How to prepare Rapid Puff Pastry? Also called quick puff pastry, this pastry starts out just like pie dough. Very cold pieces of butter, flour, salt, and ice water are briefly mixed, leaving large, visible chunks of butter. The dough is given its turns immediately. The rapid dough will not rise as high as the classic, but the texture is still flaky and delicate, making it an excellent all-purpose pastry. Slightly more dense than classic puff pastry, it stands up well to savory fillings that tend to be heavy. Napoleons are much easier to cut from rapid puff pastry; when sliced, the layers tend to shatter and crumble less than with classic. Puff pastry scraps are perfect for napoleons, since the dough is docked and weighted to prevent a high rise. Ingredients and directions. Follow them very carefully:
RAPID PUFF PASTRY - EASY RECIPE
3 ⅓ cups bread flour (4 lb)
1 ½ tsp salt (1 oz)
2 cups unsalted cold butter, cut into ½ inch chunks (4 lb)
½ cup plus 1 Tbs (5 fl oz) ice water (1 lb 4 oz)
Combine the flour and salt in a mixer bowl. With the mixer fitted with the paddle and set on lowest speed, add the butter to the flour and salt. Add the ice water in a steady, continuous trickle; continue mixing until the dough just begins to come together. Mix until just barely combined; large pieces of butter should remain. Form into a rough block; chill at least 1 hour. (Pounding the well-floured mass into a shape on a floured surface with a rolling pin minimizes handling.) Roll out into an 8 by 20-inch rectangle. Fold the short ends of the dough inward to meet at the center. Fold the dough at the center as if you were closing a book (4 fold or book turn). Repeat for the second and third turns, rotating the dough package 90 degrees so that when the dough is rolled, the layers of the previous fold now become the short ends of the new rectangle. Refrigerate 1 hour before rolling and shaping.

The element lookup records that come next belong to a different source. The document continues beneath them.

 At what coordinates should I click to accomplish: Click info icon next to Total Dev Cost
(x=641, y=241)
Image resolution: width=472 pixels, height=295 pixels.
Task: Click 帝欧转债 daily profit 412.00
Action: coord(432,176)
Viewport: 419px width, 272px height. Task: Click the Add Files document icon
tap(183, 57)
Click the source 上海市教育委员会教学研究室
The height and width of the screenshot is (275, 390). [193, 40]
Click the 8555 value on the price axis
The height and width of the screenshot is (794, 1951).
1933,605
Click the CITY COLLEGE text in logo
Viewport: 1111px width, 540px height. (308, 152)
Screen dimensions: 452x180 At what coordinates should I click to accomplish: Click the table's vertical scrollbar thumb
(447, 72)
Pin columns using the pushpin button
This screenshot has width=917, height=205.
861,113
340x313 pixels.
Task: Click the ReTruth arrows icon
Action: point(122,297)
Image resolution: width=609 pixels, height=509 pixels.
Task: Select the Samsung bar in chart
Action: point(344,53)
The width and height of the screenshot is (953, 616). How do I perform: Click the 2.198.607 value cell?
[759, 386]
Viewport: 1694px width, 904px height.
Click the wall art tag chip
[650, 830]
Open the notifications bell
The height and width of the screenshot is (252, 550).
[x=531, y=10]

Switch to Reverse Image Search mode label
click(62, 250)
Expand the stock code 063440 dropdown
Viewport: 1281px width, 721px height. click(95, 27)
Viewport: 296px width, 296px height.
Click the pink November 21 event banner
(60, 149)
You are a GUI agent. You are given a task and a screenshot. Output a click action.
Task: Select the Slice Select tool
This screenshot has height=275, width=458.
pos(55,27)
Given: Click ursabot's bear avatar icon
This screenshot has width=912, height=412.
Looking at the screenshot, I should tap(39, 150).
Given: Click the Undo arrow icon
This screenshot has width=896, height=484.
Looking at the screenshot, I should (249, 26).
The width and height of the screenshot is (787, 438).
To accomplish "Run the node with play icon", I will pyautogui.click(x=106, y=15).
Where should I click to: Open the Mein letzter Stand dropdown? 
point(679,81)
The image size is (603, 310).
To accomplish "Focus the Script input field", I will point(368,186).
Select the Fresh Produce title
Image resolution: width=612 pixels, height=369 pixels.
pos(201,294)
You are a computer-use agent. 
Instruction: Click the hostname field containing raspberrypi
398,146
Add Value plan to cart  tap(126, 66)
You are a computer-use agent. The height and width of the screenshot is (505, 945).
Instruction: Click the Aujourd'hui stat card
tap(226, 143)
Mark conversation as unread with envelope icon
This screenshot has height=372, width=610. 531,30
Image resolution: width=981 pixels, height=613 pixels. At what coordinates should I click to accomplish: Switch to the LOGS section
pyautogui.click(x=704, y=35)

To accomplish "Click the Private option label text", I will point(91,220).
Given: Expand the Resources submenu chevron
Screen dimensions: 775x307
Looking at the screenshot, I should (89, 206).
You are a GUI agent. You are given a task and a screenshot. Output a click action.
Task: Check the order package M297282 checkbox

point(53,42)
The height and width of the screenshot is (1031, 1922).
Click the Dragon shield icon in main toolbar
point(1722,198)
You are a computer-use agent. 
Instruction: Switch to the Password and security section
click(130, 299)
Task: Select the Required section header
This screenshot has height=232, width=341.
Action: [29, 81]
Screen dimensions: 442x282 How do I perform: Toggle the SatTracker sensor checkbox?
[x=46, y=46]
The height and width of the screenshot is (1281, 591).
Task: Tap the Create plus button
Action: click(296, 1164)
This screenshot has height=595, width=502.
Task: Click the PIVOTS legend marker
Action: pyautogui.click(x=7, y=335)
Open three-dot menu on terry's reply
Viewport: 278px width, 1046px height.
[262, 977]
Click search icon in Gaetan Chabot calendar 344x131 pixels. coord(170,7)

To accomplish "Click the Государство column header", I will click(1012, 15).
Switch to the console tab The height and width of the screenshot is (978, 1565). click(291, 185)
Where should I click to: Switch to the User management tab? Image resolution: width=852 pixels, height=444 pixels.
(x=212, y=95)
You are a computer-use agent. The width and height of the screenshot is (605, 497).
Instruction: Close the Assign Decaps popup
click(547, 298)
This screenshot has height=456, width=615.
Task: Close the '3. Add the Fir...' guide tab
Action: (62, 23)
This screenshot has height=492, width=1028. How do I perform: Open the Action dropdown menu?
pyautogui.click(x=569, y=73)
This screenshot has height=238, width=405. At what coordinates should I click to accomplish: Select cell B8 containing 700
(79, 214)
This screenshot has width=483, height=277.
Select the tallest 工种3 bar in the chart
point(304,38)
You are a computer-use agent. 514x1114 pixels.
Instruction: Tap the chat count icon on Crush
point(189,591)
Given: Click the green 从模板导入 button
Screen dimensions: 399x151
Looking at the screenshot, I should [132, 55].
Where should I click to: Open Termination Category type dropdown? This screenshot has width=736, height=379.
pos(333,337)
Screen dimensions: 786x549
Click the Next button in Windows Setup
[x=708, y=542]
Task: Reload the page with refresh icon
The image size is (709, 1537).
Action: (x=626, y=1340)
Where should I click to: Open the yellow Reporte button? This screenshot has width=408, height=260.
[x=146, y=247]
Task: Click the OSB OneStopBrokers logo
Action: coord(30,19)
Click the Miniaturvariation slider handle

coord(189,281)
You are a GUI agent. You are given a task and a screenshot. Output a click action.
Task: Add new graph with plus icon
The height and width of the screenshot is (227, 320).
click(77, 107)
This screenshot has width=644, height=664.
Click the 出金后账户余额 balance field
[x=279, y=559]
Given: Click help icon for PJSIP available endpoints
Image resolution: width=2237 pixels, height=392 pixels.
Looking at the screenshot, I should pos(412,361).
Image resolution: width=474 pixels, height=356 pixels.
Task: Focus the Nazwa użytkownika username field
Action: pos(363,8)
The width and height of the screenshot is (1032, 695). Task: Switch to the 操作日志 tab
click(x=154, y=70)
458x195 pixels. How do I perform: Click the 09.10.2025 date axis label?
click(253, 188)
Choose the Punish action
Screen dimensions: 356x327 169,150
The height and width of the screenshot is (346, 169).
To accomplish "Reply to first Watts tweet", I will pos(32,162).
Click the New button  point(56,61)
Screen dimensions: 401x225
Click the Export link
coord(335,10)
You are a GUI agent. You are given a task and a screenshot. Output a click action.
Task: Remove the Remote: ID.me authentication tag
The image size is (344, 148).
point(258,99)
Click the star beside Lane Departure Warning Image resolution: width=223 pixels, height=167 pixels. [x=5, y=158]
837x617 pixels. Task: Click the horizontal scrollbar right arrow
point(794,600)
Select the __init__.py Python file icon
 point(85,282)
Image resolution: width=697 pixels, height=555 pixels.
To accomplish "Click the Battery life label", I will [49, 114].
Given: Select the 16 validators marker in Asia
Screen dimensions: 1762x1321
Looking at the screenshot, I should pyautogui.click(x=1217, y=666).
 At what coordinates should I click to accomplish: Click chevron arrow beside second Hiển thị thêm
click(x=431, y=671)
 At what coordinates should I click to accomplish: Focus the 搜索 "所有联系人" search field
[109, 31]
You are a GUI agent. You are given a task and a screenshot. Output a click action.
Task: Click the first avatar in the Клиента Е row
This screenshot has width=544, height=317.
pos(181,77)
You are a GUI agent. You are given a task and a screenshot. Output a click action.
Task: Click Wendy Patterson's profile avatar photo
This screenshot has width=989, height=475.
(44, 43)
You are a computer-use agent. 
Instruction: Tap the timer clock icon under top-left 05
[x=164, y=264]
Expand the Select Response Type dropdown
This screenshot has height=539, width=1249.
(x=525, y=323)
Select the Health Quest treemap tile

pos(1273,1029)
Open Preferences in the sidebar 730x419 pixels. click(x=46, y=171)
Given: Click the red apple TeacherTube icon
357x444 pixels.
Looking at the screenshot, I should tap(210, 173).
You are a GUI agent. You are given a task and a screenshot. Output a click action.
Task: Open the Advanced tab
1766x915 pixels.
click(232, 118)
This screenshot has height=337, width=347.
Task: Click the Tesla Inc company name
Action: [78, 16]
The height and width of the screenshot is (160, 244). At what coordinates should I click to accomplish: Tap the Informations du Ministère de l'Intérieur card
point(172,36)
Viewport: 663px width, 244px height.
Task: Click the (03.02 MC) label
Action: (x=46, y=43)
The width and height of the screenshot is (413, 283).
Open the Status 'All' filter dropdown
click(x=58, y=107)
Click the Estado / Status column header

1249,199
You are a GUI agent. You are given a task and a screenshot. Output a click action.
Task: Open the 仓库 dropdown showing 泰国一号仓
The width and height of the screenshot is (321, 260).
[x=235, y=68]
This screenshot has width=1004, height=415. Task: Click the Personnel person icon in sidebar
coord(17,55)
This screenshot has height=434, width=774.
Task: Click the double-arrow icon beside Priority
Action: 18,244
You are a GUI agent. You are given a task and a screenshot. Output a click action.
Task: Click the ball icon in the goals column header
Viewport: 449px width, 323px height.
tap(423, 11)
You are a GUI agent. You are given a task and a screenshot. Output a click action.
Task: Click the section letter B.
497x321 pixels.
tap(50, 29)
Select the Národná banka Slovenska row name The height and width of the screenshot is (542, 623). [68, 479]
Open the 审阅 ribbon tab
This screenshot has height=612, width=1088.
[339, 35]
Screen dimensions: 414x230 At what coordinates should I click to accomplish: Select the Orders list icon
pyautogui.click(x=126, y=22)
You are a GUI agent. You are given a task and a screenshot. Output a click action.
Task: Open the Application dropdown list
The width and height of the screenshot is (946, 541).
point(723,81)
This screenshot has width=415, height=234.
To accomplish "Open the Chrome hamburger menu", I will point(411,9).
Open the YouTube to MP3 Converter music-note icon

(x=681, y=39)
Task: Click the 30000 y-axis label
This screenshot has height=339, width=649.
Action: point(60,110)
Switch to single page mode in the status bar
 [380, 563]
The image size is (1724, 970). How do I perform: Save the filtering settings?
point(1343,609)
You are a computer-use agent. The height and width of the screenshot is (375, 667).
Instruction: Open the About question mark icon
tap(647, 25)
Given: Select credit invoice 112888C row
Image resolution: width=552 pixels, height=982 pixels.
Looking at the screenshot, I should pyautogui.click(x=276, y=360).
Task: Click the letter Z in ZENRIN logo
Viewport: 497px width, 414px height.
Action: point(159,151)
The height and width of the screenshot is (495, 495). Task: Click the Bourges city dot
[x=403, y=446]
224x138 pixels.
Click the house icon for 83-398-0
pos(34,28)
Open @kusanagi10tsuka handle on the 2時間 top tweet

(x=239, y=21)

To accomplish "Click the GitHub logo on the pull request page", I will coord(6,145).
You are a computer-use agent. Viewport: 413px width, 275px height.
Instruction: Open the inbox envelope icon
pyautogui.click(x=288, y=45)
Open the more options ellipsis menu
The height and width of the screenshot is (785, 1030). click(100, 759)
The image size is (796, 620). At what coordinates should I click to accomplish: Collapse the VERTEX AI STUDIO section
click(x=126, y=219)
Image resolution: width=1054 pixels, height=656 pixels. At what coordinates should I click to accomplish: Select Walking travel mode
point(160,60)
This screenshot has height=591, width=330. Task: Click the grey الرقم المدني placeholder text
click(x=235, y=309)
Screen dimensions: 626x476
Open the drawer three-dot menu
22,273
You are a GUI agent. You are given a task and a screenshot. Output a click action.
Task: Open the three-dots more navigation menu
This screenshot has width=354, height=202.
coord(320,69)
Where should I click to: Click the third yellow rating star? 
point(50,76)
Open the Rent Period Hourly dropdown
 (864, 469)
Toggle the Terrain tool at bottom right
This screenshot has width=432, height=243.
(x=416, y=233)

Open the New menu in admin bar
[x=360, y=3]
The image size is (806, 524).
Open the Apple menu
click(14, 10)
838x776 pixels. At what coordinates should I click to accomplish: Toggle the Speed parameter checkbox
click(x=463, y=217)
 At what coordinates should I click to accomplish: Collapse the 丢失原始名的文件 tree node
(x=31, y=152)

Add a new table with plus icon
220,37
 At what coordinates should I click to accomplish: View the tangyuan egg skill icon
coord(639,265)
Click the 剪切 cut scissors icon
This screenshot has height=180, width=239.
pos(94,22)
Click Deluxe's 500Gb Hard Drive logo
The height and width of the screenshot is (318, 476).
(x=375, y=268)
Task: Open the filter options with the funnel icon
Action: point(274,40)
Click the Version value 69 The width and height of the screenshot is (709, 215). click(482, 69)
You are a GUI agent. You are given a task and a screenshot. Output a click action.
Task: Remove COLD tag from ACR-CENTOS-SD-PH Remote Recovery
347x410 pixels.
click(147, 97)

Puff pastry can be refrigerated three to four days without losing quality. Freeze the assembled products, such as apple turnovers, rather than the whole paton for best results. Thaw filled products in the refrigerator overnight before baking. Unfilled or minimally filled products, such as palmiers or vol-au-vent shells, can be baked directly from the freezer.
For rapid puff pastry, bake small cookies (palmiers, sacristans) at 425°F, sheet-pan-sized puff pastry for napoleons at 400°F, and large filled tortas at 375°F.
Makes: 2 pounds 6 ounces dough
Follow this directions and you will be surprised how good this recipe really is. Bon Apetit.